Supplied entries START

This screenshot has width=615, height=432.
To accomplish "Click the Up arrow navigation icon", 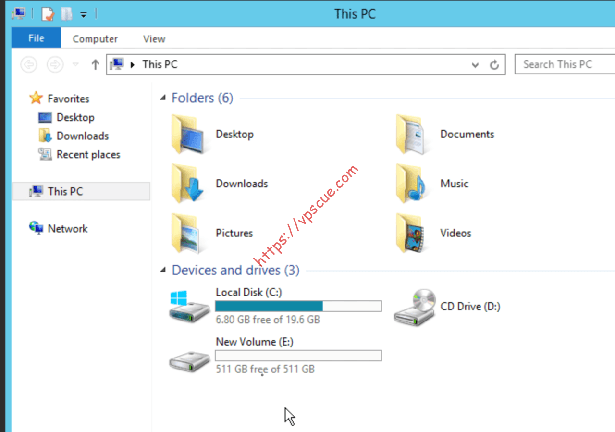I will 95,64.
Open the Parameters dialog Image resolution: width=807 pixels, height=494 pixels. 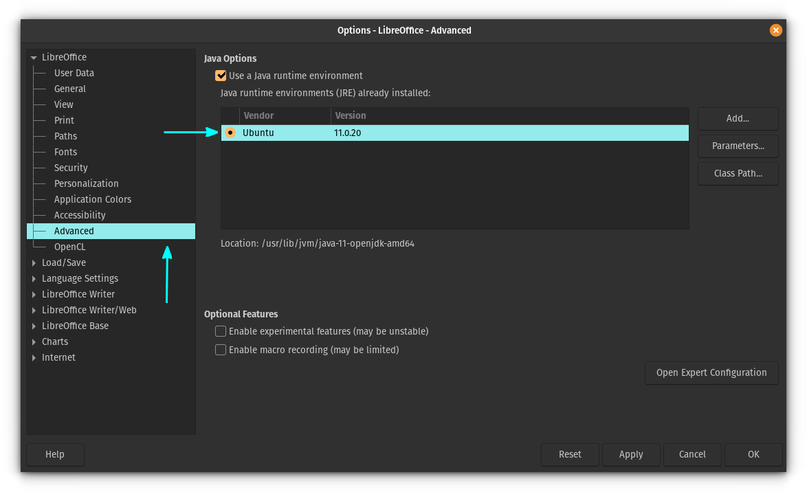pyautogui.click(x=738, y=146)
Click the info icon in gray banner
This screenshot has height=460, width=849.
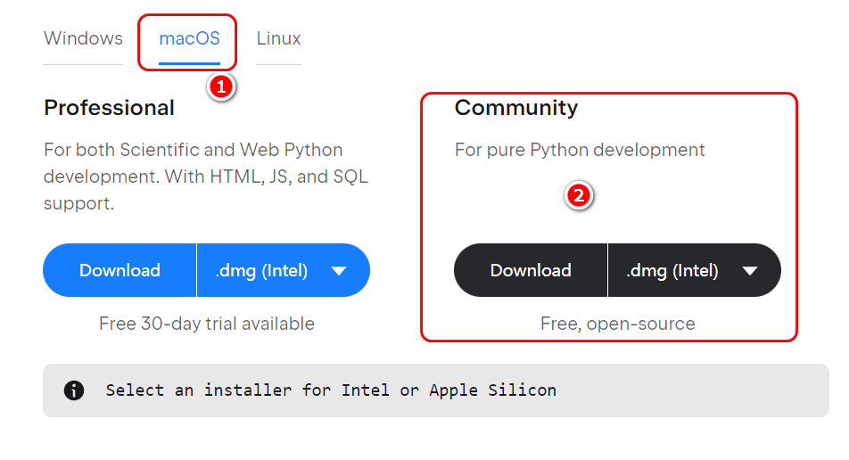pyautogui.click(x=74, y=390)
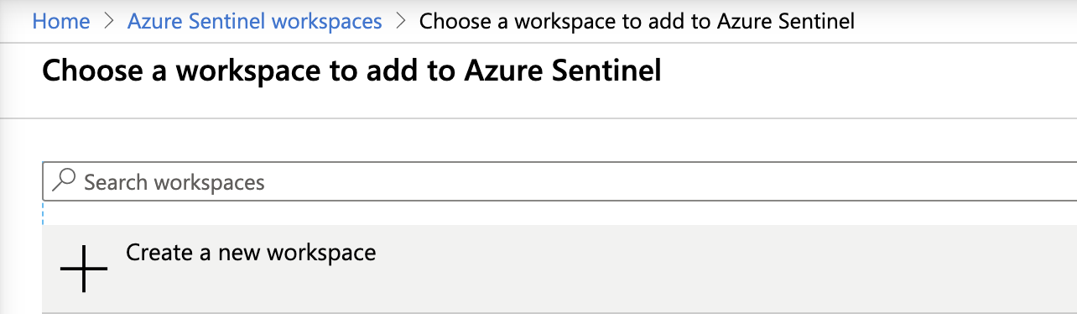Click the chevron after Azure Sentinel workspaces
Screen dimensions: 1077x314
coord(400,21)
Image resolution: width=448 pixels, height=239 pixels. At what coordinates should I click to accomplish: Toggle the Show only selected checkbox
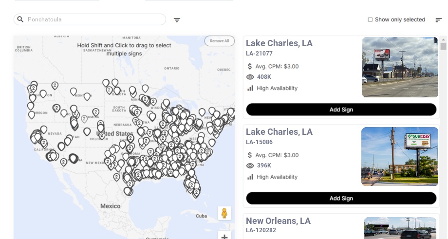pos(370,20)
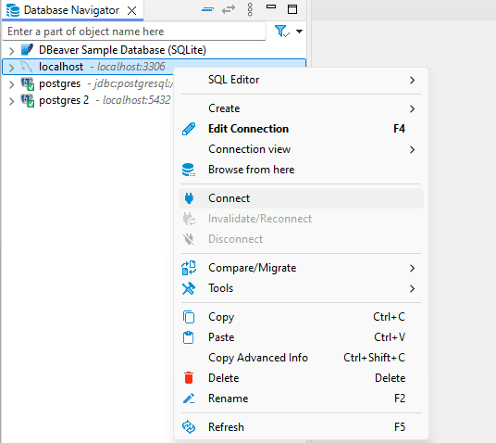Screen dimensions: 496x443
Task: Click the Refresh icon in context menu
Action: click(189, 427)
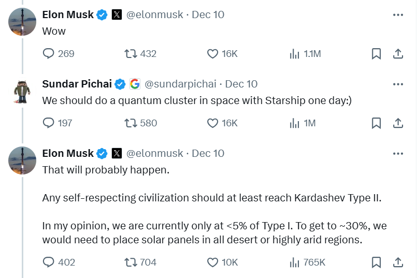Bookmark the Kardashev Type II tweet

[377, 262]

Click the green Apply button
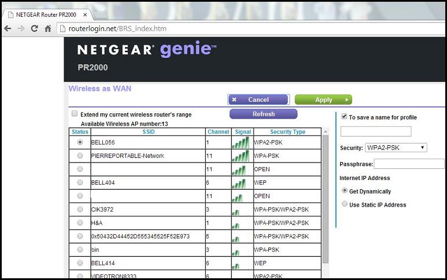pos(323,100)
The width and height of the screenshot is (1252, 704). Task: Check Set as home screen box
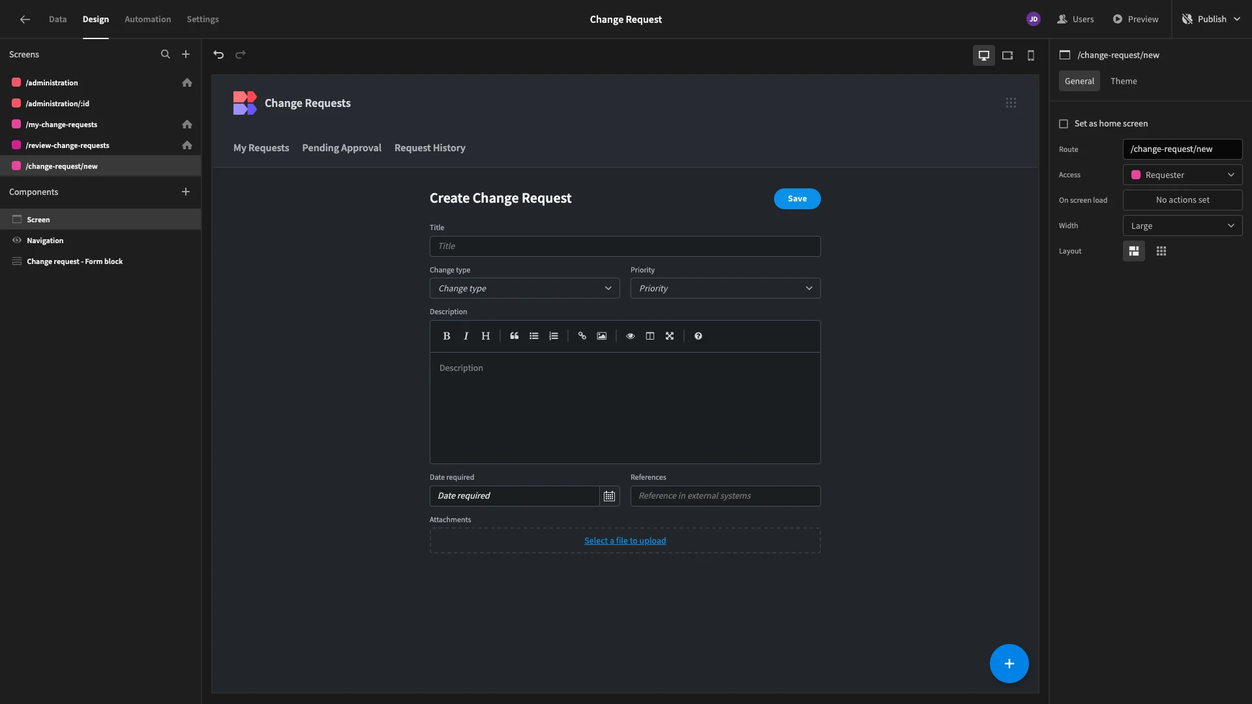point(1064,124)
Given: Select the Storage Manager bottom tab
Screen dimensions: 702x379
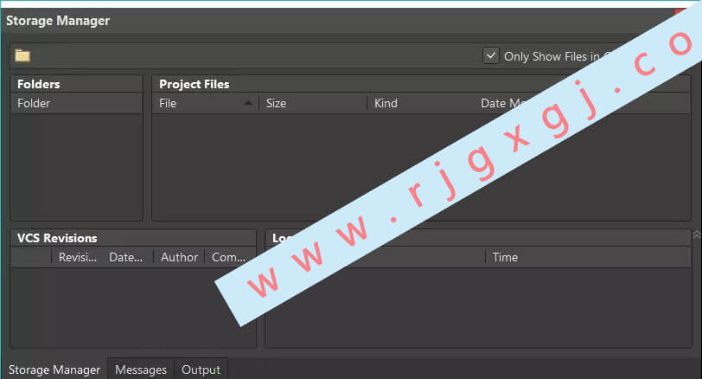Looking at the screenshot, I should click(54, 369).
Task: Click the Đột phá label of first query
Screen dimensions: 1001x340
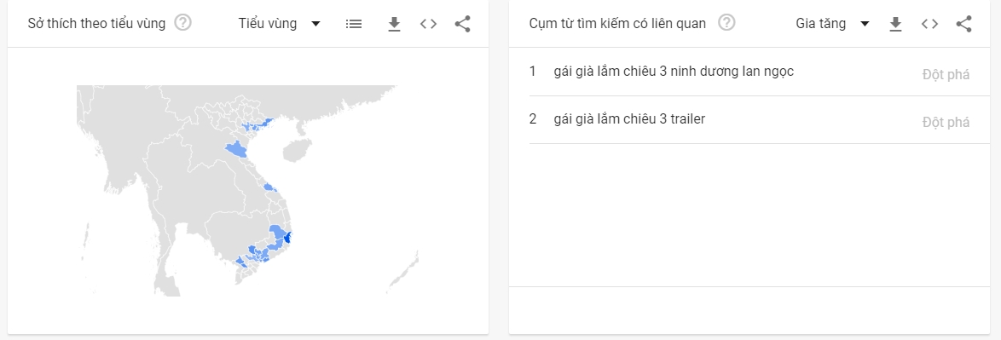Action: (946, 75)
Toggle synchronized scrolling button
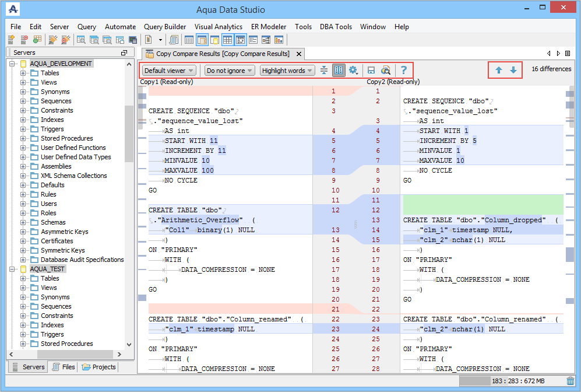The width and height of the screenshot is (581, 392). tap(339, 71)

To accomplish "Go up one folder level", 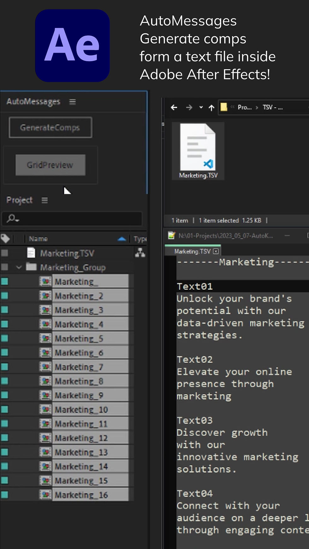I will (212, 108).
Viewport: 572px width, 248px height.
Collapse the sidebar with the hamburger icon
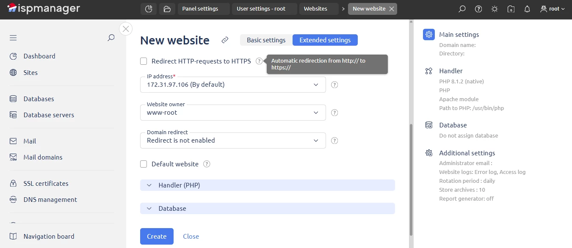[x=13, y=38]
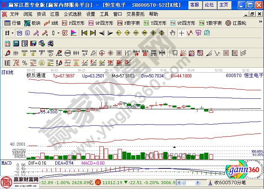
Task: Click the 论坛 forum button
Action: click(209, 5)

Supplied entries END

• **Brief**
Exclude all pictures and reproduce exactly the lines from the one containing "Viewport: 572px width, 248px height." through the final line of the entries above.

• **Problem solution**
Viewport: 572px width, 248px height.
Collapse the sidebar with the hamburger icon
[x=13, y=38]
Task: Click the 论坛 forum button
Action: click(209, 5)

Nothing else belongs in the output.